- Instructions to follow: The expected output is exactly the lines below, starting at the line with "Open the view options dropdown" and ending at the line with "This screenshot has height=1342, width=896.", both included; no other line belongs in it.

(Stored data)

--- START ---

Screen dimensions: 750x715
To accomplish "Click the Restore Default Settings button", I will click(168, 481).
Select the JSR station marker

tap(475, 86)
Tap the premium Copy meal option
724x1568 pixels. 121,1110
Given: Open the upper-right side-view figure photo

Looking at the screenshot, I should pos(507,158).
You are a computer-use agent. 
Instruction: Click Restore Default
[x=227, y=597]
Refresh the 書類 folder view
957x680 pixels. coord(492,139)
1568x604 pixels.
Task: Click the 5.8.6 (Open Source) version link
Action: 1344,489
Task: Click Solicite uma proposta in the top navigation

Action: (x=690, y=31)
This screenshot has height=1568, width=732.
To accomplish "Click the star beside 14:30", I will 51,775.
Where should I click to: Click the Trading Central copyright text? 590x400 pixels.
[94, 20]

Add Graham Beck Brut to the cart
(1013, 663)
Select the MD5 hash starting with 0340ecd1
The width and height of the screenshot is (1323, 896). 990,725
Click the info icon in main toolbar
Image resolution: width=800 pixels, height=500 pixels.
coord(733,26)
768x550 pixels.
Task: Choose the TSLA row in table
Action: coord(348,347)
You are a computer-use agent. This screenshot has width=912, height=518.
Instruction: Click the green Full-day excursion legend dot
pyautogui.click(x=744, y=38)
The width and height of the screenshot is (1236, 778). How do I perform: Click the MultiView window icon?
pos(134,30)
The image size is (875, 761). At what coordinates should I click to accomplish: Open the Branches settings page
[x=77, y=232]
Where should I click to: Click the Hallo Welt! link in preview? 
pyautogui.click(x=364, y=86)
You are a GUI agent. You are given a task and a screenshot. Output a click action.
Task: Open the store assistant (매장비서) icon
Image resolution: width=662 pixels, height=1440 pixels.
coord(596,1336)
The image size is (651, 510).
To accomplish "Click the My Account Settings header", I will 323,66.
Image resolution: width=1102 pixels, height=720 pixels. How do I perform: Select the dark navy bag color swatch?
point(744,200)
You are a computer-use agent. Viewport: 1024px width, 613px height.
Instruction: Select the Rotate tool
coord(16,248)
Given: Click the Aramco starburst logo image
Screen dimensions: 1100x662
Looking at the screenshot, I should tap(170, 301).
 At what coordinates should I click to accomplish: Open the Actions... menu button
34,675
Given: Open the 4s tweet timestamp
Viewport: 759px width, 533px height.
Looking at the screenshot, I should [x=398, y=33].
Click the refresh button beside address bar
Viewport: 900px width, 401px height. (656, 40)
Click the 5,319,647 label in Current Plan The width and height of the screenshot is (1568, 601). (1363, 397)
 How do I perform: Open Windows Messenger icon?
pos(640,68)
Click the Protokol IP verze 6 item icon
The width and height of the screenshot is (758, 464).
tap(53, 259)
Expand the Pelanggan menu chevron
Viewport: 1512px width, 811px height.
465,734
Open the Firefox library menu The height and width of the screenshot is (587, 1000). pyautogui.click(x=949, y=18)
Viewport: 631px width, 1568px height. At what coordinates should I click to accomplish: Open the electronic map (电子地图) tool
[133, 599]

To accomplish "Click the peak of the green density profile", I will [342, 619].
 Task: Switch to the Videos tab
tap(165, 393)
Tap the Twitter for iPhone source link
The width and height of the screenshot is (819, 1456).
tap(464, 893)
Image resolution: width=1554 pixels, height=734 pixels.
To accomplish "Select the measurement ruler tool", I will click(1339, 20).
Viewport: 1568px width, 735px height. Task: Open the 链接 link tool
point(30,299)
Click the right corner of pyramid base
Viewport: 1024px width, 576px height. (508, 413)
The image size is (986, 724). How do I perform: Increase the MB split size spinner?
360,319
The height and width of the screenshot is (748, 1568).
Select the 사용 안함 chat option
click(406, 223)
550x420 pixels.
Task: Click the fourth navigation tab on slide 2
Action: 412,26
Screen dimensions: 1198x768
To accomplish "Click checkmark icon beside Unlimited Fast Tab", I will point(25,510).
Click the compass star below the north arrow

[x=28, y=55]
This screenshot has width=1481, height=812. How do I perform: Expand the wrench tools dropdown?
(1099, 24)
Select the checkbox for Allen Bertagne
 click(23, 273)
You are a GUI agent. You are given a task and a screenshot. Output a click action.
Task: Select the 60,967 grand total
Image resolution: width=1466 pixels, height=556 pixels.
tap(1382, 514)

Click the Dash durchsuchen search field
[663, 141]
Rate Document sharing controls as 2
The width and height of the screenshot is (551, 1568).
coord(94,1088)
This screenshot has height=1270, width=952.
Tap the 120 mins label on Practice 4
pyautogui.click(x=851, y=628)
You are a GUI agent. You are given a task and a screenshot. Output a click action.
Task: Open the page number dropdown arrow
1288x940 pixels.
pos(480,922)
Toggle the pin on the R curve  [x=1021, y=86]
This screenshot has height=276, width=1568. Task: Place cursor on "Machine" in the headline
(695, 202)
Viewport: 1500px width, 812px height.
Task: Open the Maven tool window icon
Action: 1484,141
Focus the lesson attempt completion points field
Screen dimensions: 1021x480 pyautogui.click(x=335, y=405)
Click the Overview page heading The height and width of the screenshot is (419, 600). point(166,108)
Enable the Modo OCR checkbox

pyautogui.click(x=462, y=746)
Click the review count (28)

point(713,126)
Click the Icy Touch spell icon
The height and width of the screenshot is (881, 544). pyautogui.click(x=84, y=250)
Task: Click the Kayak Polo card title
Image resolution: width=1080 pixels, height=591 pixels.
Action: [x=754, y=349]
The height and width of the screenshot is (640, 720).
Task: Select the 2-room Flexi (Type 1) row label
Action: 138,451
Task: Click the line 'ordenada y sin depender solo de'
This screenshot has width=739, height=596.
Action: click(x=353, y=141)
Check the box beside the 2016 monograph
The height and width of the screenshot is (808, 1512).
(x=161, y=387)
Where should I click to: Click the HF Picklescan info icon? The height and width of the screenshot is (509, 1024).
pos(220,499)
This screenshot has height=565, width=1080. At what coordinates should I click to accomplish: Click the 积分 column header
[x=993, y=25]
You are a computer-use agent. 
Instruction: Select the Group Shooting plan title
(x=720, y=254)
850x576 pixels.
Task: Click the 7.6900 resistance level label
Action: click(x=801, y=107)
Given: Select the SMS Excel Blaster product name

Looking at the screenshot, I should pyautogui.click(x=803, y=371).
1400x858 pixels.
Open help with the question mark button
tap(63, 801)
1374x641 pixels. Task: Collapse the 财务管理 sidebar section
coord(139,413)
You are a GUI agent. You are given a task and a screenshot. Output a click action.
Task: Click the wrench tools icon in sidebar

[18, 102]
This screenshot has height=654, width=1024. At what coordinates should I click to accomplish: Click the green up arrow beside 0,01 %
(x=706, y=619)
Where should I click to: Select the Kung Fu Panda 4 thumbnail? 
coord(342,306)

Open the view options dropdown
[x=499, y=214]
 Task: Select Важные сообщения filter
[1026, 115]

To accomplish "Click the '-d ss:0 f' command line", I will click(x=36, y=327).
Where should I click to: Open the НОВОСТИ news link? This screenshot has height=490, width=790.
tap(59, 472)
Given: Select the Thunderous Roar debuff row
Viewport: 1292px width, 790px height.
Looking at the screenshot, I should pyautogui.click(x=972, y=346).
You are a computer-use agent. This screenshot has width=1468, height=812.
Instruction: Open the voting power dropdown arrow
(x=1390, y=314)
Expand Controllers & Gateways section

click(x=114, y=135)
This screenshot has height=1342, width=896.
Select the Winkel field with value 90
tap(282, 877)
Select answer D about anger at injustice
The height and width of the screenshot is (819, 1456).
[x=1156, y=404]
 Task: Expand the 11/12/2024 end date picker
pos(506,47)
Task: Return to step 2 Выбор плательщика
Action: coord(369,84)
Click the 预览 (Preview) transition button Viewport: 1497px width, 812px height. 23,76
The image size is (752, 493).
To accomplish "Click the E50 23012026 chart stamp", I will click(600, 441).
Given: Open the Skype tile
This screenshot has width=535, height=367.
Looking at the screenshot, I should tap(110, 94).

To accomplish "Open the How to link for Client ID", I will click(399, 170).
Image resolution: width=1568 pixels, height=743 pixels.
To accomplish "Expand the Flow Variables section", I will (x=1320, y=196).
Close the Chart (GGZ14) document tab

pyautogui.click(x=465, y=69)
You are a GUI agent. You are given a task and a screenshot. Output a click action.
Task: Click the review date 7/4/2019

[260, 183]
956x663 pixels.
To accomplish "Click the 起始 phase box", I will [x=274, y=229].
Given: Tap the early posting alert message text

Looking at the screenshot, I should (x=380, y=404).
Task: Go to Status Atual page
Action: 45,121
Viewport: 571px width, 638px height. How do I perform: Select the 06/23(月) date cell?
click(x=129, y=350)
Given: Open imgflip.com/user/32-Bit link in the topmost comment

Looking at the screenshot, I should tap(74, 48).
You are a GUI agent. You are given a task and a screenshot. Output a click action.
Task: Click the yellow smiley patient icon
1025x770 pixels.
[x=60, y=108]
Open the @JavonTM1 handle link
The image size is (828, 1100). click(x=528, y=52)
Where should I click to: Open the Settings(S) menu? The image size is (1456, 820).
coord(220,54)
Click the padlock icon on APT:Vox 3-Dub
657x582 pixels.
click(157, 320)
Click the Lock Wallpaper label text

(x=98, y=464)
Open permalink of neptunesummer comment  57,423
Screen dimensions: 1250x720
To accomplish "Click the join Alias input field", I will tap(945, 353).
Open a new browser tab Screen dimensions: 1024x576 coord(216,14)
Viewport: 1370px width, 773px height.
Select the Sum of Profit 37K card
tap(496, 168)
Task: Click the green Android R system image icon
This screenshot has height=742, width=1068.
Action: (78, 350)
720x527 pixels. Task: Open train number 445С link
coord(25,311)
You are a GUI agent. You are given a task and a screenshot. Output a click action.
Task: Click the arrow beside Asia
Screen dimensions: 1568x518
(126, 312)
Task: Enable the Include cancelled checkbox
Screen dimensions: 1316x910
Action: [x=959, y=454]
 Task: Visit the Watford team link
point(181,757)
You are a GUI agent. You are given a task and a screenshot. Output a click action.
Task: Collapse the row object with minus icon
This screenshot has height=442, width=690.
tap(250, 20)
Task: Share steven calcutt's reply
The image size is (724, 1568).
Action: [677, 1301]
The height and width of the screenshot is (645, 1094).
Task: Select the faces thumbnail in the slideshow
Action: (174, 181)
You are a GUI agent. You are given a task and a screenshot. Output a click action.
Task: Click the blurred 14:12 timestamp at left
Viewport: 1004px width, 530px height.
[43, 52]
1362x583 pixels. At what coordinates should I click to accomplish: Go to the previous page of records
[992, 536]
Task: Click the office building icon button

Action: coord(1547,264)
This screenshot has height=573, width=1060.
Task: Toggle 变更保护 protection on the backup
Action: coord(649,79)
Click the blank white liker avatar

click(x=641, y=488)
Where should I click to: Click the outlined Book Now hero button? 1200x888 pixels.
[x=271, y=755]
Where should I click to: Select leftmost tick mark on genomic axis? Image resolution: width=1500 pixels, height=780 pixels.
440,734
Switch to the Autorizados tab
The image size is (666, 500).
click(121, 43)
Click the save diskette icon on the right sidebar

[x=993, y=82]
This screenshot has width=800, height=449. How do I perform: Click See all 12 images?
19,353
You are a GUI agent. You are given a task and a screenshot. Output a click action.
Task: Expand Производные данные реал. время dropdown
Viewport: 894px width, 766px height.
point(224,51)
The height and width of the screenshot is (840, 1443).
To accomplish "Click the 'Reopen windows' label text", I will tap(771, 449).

--- END ---

- Exercise answer:
Open the view options dropdown
[x=499, y=214]
 Task: Select Важные сообщения filter
[1026, 115]

To accomplish "Click the '-d ss:0 f' command line", I will click(x=36, y=327).
Where should I click to: Open the НОВОСТИ news link? This screenshot has height=490, width=790.
tap(59, 472)
Given: Select the Thunderous Roar debuff row
Viewport: 1292px width, 790px height.
Looking at the screenshot, I should pyautogui.click(x=972, y=346).
You are a computer-use agent. This screenshot has width=1468, height=812.
Instruction: Open the voting power dropdown arrow
(x=1390, y=314)
Expand Controllers & Gateways section

click(x=114, y=135)
This screenshot has height=1342, width=896.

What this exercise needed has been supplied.